Segment Start: Exercise data

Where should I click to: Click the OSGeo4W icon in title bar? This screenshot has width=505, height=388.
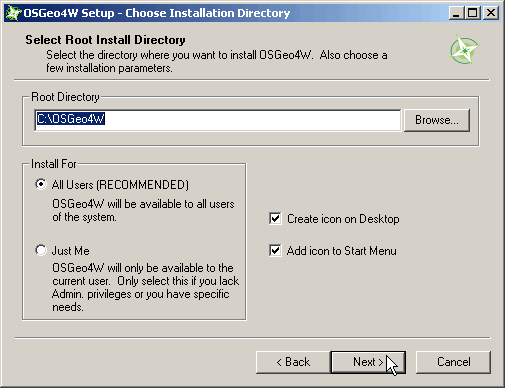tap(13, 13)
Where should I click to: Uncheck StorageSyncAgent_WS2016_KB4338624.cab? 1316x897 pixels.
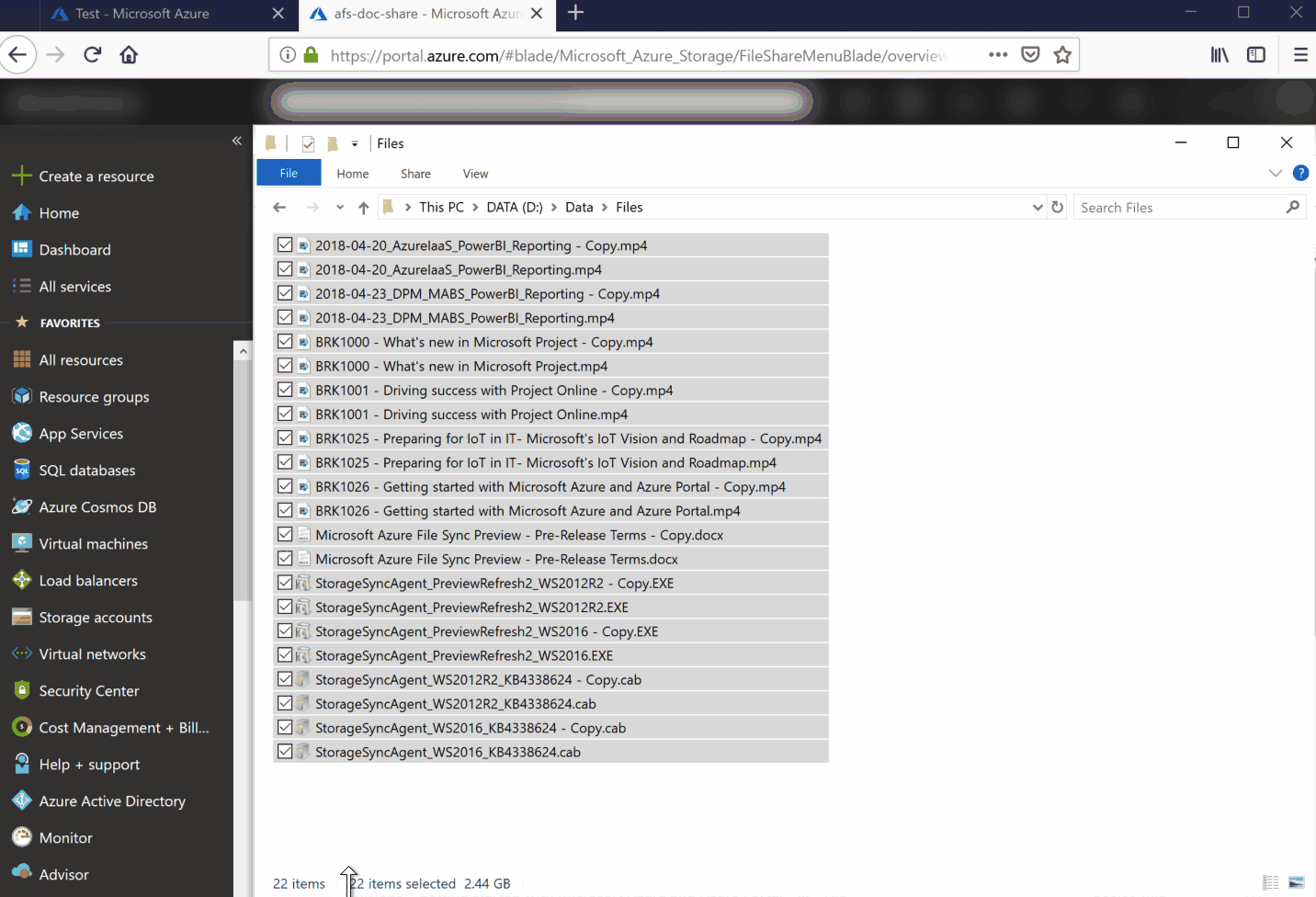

Segment End: Exercise data
Segment Start: Exercise data

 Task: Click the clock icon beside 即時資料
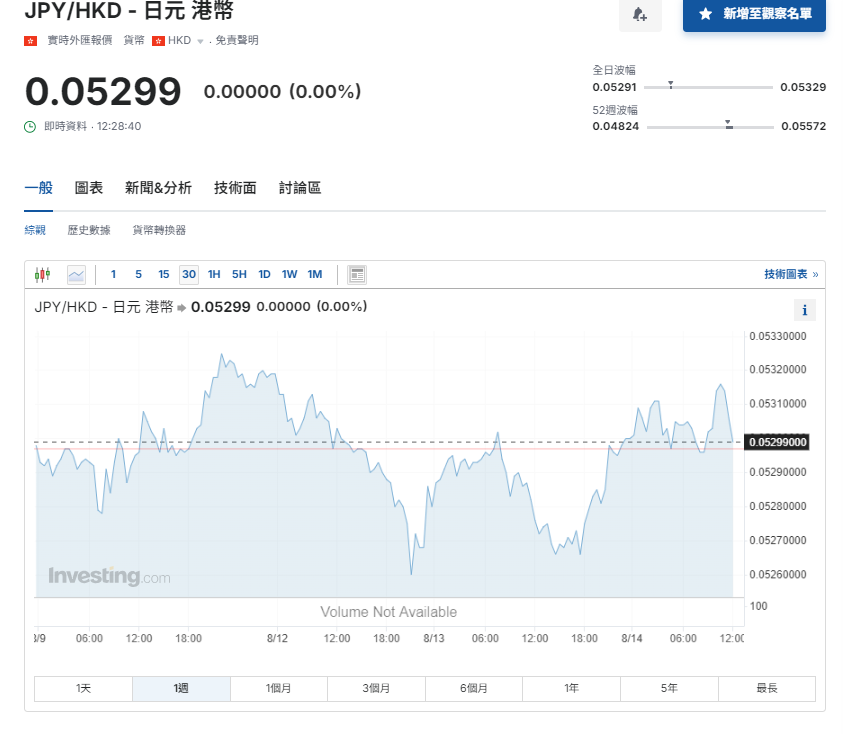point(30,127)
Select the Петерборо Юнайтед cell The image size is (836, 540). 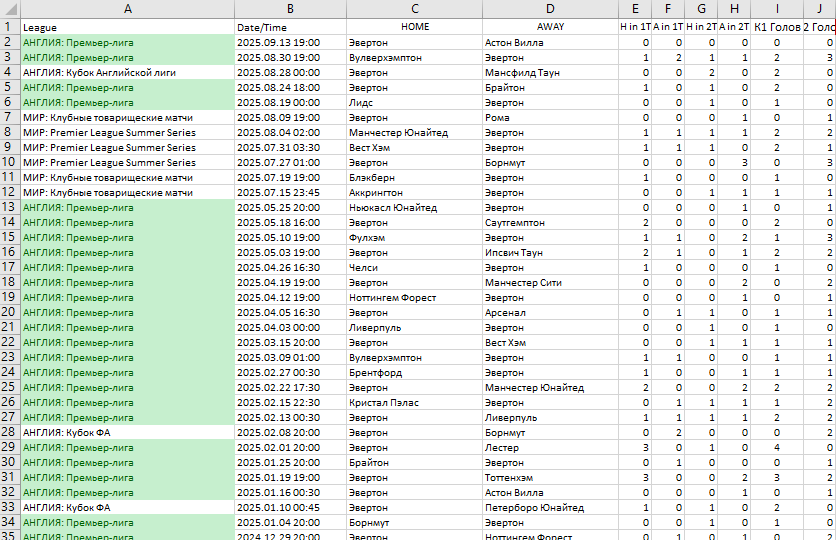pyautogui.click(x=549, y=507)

Segment End: Exercise data

Required work —
Reproduce, word for word, everything in the listing above from the line containing "Where should I click to: Click" down to the line containing "Where should I click to: Uncheck", both of them included. No pictures.

Task result —
Where should I click to: Click the OSGeo4W icon in title bar? This screenshot has width=505, height=388.
tap(13, 13)
Where should I click to: Uncheck StorageSyncAgent_WS2016_KB4338624.cab? 1316x897 pixels.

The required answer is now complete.